今後も本県及び我が国が発展していくためには、将来を担う子供たちの育成が何よりも重要であり、学校教育が果たすべき役割はこれまで以上に増している。
その一方で、少子化は今後さらに深刻化すると見込まれており、これに加え、近年の物価高騰等により、私立学校の経営は厳しい状況に直面している。
こうした厳しい状況の中、私立学校においては、子供たち一人一人の育ちと学びを支えるため、教職員の確保と処遇改善に必要な人件費の確保、物価・光熱費の高騰への対応、ICT環境や施設・設備の整備など、教育条件の維持向上に関わる様々な課題が山積し、その解決を迫られている。
また、授業料についても、保護者負担の軽減と教育機会の確保を図る観点から、制度的支援の充実が一層重要となっている。
このような課題の解決には、本県だけでなく、国による財政支援や制度の整備が不可欠である。国の「経済財政運営と改革の基本方針2026」においては、責任ある積極財政の考えの下、教育・人材育成を通じた人材力の強化や公教育の再生を図ることとされている。また、物価・賃金上昇を的確に反映した予算編成への転換も示されており、私立学校が直面する経常費増大に対する国の支援強化が求められる。
公教育の将来を考えるとき、公私相まっての教育体制が維持されてこそ健全な発展が可能であり、私立学校がその特色ある教育を安定的に提供できることが、多様性のある持続可能な社会の構築に重要である。
こうしたことから、私立学校振興助成法第1条に規定するとおり、教育条件の維持向上と保護者の経済的負担の軽減を図るとともに、私立学校の経営の健全性を高めていくことが強く求められている。
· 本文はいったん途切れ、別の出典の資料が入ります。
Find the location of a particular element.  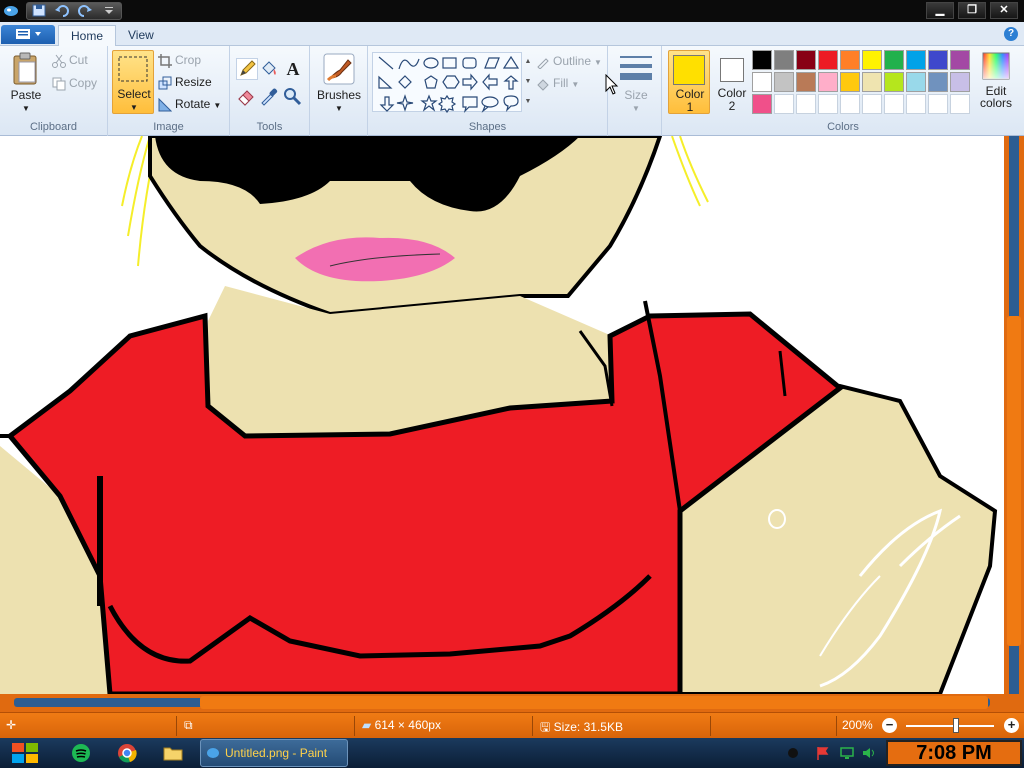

よって、国におかれては、私立学校教育の現状と重要性を認識され、教育基本法第8条、私立学校振興助成法及び教育振興基本計画の趣旨にのっとり、物価上昇や少子化の進行等を踏まえ、私学振興に必要な財源を確保するとともに、経常費助成、保護者負担軽減、施設・設備整備支援等の内容を一層充実されるよう強く要望する。
以上、地方自治法第99条の規定により意見書を提出する。